WHAT IS REQUIRED:
Those lines of the records that contain "will" are to be located and copied.

(Source records)
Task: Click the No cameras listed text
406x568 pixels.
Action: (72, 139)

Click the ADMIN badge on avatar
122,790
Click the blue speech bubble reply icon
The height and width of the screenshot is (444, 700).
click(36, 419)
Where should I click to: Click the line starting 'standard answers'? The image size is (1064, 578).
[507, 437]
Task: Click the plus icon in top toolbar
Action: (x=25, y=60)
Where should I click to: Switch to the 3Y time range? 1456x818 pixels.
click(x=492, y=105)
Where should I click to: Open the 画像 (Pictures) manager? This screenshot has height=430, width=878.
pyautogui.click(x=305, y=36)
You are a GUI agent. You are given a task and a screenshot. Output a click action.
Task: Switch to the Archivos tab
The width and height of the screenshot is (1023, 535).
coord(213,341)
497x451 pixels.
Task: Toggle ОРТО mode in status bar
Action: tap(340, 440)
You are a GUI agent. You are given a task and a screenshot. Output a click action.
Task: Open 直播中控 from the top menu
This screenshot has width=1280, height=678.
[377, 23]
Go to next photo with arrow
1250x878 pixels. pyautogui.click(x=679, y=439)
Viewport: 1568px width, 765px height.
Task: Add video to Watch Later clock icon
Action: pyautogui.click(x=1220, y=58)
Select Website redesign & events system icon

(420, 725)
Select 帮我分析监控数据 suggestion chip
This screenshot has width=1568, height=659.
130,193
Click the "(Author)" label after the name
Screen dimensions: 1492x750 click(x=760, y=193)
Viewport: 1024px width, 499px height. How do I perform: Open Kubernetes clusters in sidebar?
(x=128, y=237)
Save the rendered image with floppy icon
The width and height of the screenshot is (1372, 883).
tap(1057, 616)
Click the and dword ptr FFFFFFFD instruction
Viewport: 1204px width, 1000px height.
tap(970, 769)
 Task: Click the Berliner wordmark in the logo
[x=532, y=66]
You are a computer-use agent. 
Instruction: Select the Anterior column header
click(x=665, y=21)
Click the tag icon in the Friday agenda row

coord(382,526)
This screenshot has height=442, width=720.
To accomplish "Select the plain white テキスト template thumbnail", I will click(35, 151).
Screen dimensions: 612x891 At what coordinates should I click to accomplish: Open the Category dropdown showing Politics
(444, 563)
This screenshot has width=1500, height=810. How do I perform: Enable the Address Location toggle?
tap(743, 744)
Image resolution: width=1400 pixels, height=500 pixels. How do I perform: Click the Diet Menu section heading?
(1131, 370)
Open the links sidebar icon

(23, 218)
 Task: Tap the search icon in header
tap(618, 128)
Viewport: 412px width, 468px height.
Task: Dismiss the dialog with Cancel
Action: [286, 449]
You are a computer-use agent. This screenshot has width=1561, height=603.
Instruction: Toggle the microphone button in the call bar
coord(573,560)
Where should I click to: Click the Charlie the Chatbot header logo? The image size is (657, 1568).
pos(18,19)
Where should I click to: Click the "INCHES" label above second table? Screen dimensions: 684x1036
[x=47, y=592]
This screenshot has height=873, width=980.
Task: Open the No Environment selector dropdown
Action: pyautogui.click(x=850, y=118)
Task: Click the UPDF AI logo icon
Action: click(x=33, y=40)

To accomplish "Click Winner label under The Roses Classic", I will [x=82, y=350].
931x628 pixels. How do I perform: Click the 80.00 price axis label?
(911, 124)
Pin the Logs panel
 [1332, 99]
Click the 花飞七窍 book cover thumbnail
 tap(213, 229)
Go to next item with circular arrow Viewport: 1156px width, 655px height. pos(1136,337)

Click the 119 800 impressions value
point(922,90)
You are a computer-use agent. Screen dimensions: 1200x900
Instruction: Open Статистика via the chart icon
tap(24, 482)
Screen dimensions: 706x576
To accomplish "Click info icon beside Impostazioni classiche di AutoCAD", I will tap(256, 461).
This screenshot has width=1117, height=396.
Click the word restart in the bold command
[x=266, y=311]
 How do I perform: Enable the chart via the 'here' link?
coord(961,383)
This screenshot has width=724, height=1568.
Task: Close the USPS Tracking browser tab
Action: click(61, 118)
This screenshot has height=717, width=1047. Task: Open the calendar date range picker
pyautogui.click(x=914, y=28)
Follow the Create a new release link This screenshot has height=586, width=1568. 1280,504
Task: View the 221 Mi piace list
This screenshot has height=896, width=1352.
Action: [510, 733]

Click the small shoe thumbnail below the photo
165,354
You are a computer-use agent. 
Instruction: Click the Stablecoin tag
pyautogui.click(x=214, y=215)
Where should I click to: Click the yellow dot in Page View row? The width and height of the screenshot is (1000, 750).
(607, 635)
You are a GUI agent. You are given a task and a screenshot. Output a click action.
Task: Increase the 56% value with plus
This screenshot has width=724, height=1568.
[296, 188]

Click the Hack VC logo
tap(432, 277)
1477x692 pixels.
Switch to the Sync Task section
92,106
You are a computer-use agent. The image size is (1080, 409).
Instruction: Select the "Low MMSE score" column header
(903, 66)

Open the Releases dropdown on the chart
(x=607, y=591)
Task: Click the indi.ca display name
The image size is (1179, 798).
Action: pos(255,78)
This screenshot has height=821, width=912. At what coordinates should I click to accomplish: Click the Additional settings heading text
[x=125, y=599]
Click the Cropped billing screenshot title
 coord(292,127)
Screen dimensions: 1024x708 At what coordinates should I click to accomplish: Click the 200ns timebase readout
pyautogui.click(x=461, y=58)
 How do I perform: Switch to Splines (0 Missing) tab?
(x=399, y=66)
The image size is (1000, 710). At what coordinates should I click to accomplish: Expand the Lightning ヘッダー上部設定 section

OUTPUT OF THE EXERCISE:
To accomplish "Select the plain white テキスト template thumbnail", I will click(35, 151).
To accomplish "Click Winner label under The Roses Classic", I will [x=82, y=350].
To accomplish "Click info icon beside Impostazioni classiche di AutoCAD", I will tap(256, 461).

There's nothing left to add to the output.